El niño se despidió de su madre y, mientras ella seguía discutiendo con el sacerdote, él corrió para encontrarse con sus amigos. Los pequeños se apresuraron para mostrar los juguetes que, como era costumbre, habían llevado a la parroquia a escondidas de sus padres. José mostraba orgulloso el nuevo carrito de madera que su madre le había comprado en el mercado.

La vida en aquel pequeño pueblo giraba en torno al ingenio azucarero y a la parroquia. Los hombres trabajaban en la siembra y quema de caña para la producción de azúcar y las madres educaban a sus hijos bajo una estricta moral católica.
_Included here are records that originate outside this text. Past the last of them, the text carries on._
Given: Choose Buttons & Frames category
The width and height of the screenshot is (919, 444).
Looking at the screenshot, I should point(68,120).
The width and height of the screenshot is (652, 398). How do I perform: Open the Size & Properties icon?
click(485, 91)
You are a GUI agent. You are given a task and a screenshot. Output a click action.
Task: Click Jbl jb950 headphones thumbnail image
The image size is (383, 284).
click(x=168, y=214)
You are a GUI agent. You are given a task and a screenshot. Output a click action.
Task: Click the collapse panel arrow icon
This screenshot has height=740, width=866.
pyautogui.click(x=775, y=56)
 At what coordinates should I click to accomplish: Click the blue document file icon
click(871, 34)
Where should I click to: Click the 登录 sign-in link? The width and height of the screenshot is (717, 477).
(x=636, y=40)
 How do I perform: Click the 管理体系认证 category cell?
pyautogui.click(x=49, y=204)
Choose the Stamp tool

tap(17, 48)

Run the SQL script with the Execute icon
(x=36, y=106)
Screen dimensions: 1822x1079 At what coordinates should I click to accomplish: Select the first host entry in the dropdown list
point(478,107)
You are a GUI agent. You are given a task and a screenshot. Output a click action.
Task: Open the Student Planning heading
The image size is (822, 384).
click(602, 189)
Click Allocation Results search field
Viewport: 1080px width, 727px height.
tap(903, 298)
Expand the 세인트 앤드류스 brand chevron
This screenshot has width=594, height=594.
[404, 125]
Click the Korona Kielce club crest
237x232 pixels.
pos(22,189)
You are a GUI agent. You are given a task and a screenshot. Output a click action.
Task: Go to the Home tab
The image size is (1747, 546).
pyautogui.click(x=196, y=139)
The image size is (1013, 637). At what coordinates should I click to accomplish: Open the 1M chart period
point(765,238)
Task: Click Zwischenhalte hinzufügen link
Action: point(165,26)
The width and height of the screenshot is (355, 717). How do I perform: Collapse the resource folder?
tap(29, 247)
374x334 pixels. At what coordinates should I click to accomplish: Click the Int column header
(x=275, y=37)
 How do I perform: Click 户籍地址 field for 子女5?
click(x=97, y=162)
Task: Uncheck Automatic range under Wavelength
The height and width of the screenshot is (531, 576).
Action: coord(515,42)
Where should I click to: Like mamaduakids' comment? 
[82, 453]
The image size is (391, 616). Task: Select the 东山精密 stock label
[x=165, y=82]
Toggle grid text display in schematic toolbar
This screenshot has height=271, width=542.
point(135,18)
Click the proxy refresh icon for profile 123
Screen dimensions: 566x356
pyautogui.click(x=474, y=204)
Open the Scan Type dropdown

Había pautas bien definidas acerca de lo correcto y aquello que no lo era. Los habitantes consideraban la autoridad del sacerdote más que la del propio ayuntamiento. Hasta lo más mínimo suscitaba un escándalo. Desde el joven que había cortado sus pantalones de la rodilla para estar a la "moda", hasta la madre soltera que tuvo que marcharse del pueblo con sus hijos por ser mal vista. Cualquier actitud o práctica que pareciera ir en contra de las normas de comportamiento adecuadas, era fuertemente reprobada y la comunidad exigía a las autoridades religiosas del lugar imponer un castigo al infractor.

Aún con todo lo anterior, los niños vivían su infancia lo mejor que podían. Asistiendo a recibir la doctrina cada sábado y a misa los domingos. Además de participar en diversas actividades religiosas que, para el pueblo, eran muy importantes. Después de las lecciones, tenían permitido comer un refrigerio y salir a jugar a un campo vecino. Representaba el mejor momento del día. Entre gritos y risas, pateaban el balón en el pasto, esperando que el receso no terminara pronto.

— ¡Lánzala, lánzala! Estoy solo— gritó David, corriendo de espaldas y agitando las manos en el aire para ser notado.

Daniel pateó el balón tan fuerte que este fue a dar a la calle, golpeando al caballo del carretonero Job. El hombre transportaba a una familia que venía llegando al pueblo. La carreta iba atestada de muebles y maletas. Los amigos se voltearon a ver de inmediato, como buscando que alguno se ofreciera a ir a recuperar la pelota. La difícil decisión no tuvo que ser tomada, ya que un niño de piel morena y cabello crespo, que debía tener alrededor de ocho años, saltó de la carreta para devolver el balón a los jugadores. Los niños notaron que adornaba su cuello con un collar bastante peculiar. El pequeño sonrió y devolvió la bola de un cabezazo.